Più c’era spazio per muoverci, più era semplice attaccare. Nell’85, eravamo di nuovo a combattere in un paese di fianco a Deir el Zahrani che era ancora occupata. Un giorno all’alba alle 4 e mezza di mattina avevamo attaccato il blocco che c’era all’inizio del paese, una piccola caserma dei soldati israeliani. E dopo due/tre ore abbiamo sentito le voci che urlavano che gli israeliani si erano ritirati e sentimmo l’urlo di vittoria ‘Allahu Akbar!’. Entrammo in paese in condizioni assurde… quello che non puzza di noi si sentiva la sua puzza da un chilometro di distanza, eravamo in condizioni terribili. La gente in strada festeggiava e aspettava i propri figlie e cari che rientravano. Sentivo una donna urlare a  mia mamma di avermi visto, chiamando mia mamma. Abbiamo fatto il giro del paese e stavamo arrivando. Mi ricordo che appena mio zio mi vide che giravo con i miei amici in macchina per il paese a festeggiare la ritirata degli israeliani mi chiese di scendere dalla macchina e mi ordinò di sbattere i piedi a terra. Io confuso obbedii e quando vide che non avevo alcun problema mi chiese della ferita. Solo in quel momento venni a sapere che era giunta una falsa voce che ero stato gravemente ferito alla gamba”.

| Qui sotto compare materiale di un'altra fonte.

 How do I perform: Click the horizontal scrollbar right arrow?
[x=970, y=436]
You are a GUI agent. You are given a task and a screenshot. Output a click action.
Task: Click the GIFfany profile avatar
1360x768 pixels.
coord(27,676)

Qualche mese dopo l’esercito israeliano si ritirò dal resto del Libano. “Non è stata una cosa di un giorno, ci volle un po’ di tempo. Ricordo bene però che durante la ritirata da Beirut, l’esercito israeliano passava con gli altoparlanti supplicando la gente di non sparare e non fare nulla che se ne stavano andando. Sono sempre stati terrorizzati dalla resistenza armata, per tutta la loro permanenza. Hanno visto l’inferno in Libano non è stata una passeggiata. È vero, non era una passeggiata. Il Libano è l’unico paese che è stato liberato con la resistenza armata, con i partigiani e non tramite un accordo di pace. In poco tempo abbiamo liberato il Sud. Io ho fatto un goccio nel mare degli altri ma la mia parte l’ho fatta ed sono felice e soddisfatto di aver contribuito alla difesa del mio paese”.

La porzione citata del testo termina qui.